Had he done so he would have pitted himself not just against over-influential demagogues like the revolting Piers Morgan, not to mention the whole of the BBC, Channel 4, Sky News, and virtually every newspaper, the civil service, everyone in the judiciary apart from Jonathan Sumption, the Opposition, and most of his own government, but also against his scientific advisors and also against his chief policy advisor Dominic Cummings (who seems to have bought into the coronavirus scare far more enthusiastically than one might have expected of someone who keeps writing show-off blogs about how many clever sciencey books he has read).

Somewhere in a parallel universe much better ordered than ours, Patrick Vallance, Chris Whitty and Neil Ferguson are digging holes and then filling them up again on a remote Hebridean island as part of a government make-work scheme for the terminally unemployable.

In this universe, unfortunately, they are respectively Britain’s Chief Scientific Advisor, Chief Medical Officer, and the epidemiologist responsible for the massively discredited computer model which scared Boris into implementing his disastrous and pointless lockdown.

One day, all three of them are going to have their testicles barbecued daily by little red devils in Hell as part of their eternal punishment for the fascistic lunacy they helped inflict on Britain.

But even that trio of ineffable crapness cannot be held wholly to blame for Britain’s miseries: if it hadn’t been those three giving that dreadful advice, it would have been another trio of nonentities with different names but exactly the same views and political outlook.

As Heath says, it’s not individuals who are really to blame so much as what he calls “the British state’s systemic incompetence”.

“…the uselessness of Public Health England, the deep, structural failings of the NHS, the influence of modelers rather than proper scientists, the complacency, the delusion, the refusal to acknowledge that the quality of the British state and bureaucracy are abysmally poor.”

What he doesn’t mention — probably for reasons of space – is that these are exactly, but exactly, the same people who fought so hard and dirtily to keep Britain shackled to the corpse of the European Union.

In some ways, you could argue, the economic and social destruction that has been wrought on Britain in the last four months is the revenge of the Brexit losers.

They wanted Britain to remain part of the EU because it suited their Davos-style globalist instincts for a bigger state, more regulation, governance by democratically unaccountable technocrats, the abolition of coins and banknotes, higher taxes, a larger public sector, and so on.

Coronavirus — or rather the government’s misguided response to it — has delivered so much of their wishlist that it makes Britain’s relationship with the EU almost academic.

Remember how, in the run-up to the EU referendum, the Remainers tried to scare us with Project Fear predictions that if we voted Leave the consequences to the economy could be disastrous — perhaps resulting in a drop in GDP as much as 1.3 per cent.

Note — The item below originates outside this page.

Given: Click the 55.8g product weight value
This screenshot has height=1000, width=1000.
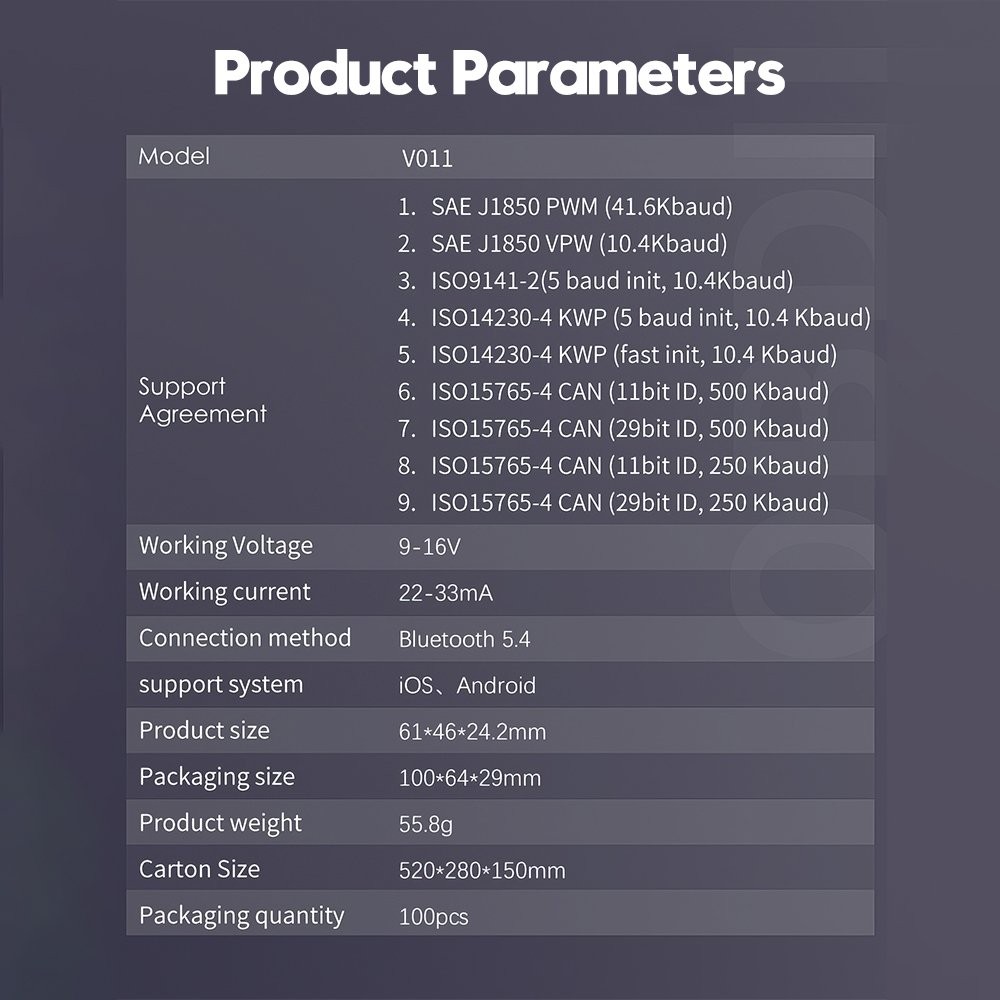Looking at the screenshot, I should pos(425,824).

Well here we are, having experienced, in just one quarter, a collapse in GDP more than 15 times greater. And yet all those Remainer Establishment doom-mongers are strangely uncomplaining. How could that possibly be?

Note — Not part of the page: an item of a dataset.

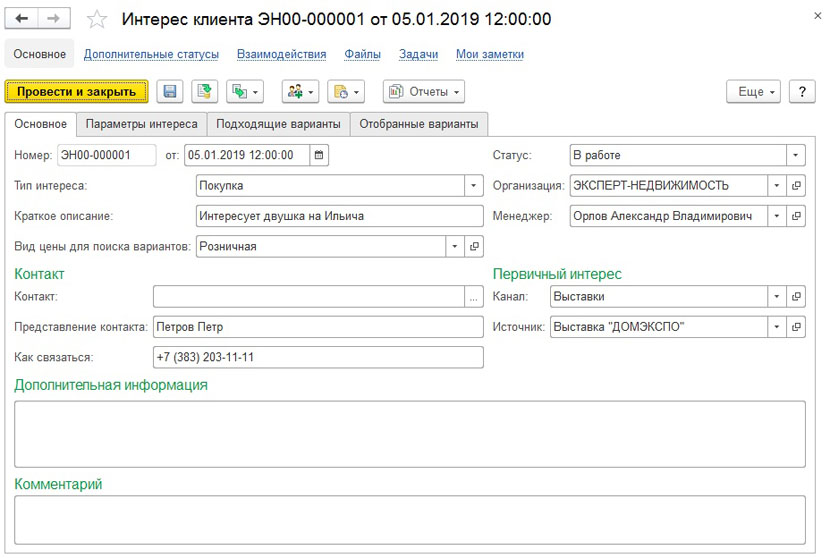Viewport: 830px width, 558px height.
Task: Open calendar picker next to date field
Action: click(x=319, y=155)
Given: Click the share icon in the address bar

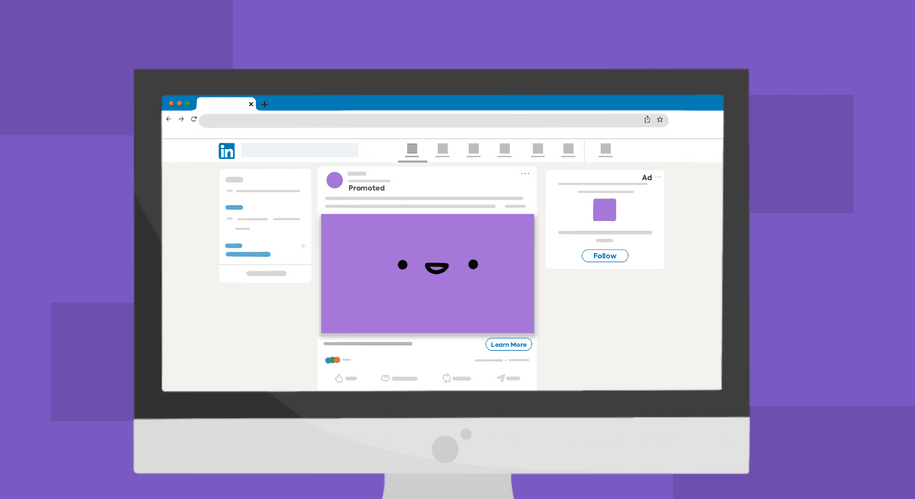Looking at the screenshot, I should click(647, 119).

I’ll tell you why. First, it’s because having stood four-square behind the government’s overreaction to coronavirus, without ever once considering the economic or social implications, they would expose themselves as hypocrites of the first water.

Second, it’s because they don’t actually care that much. They’ve won: the private sector of the economy has been crushed; the NHS is an untouchable monolith; it’s increasingly hard to use cash; the people have been turned into compliant zombies who’ll do whatever the government tells them.

Sure, a few million may end up unemployed, thousands of businesses have been needlessly destroyed, children and students have been denied months of education, and a once-proud people have become a horde of cowering, finger-wagging bedwetters. But no one ever said the revolution would be easy.